Disposez en liste numérotée les lignes des données recueillies, en commençant par celle qui contient « Open the first » et en terminant par la dernière ligne de ces données, les deux bornes comprises. Omettez les lignes vides.

══ Données fournies

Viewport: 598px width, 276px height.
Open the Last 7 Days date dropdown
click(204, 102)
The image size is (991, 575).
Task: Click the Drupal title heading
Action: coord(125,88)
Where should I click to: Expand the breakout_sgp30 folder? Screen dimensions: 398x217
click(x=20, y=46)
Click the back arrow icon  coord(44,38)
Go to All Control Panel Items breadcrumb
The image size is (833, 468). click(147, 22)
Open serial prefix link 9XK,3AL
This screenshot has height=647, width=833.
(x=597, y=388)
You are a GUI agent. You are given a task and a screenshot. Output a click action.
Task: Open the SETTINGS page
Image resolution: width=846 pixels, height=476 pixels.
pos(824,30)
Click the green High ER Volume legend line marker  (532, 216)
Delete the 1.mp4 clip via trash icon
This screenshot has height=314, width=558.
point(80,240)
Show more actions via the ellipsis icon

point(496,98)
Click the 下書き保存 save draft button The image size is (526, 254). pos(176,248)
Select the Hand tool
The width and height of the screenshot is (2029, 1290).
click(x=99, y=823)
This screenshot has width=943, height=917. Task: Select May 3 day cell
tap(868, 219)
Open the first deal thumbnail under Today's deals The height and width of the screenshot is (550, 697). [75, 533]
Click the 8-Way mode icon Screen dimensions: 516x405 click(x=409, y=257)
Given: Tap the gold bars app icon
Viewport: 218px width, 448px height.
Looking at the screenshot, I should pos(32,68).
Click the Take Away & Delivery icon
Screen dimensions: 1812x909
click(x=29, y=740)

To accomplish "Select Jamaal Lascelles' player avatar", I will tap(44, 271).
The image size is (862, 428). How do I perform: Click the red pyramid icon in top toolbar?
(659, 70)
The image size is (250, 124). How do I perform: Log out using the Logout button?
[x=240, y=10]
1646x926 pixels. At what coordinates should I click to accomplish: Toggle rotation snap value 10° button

════

- _Réponse attendue_:
1. Open the first deal thumbnail under Today's deals The height and width of the screenshot is (550, 697). [75, 533]
2. Click the 8-Way mode icon Screen dimensions: 516x405 click(x=409, y=257)
3. Given: Tap the gold bars app icon
4. Viewport: 218px width, 448px height.
5. Looking at the screenshot, I should pos(32,68).
6. Click the Take Away & Delivery icon
7. Screen dimensions: 1812x909
8. click(x=29, y=740)
9. To accomplish "Select Jamaal Lascelles' player avatar", I will tap(44, 271).
10. The image size is (862, 428). How do I perform: Click the red pyramid icon in top toolbar?
11. (659, 70)
12. The image size is (250, 124). How do I perform: Log out using the Logout button?
13. [x=240, y=10]
14. 1646x926 pixels. At what coordinates should I click to accomplish: Toggle rotation snap value 10° button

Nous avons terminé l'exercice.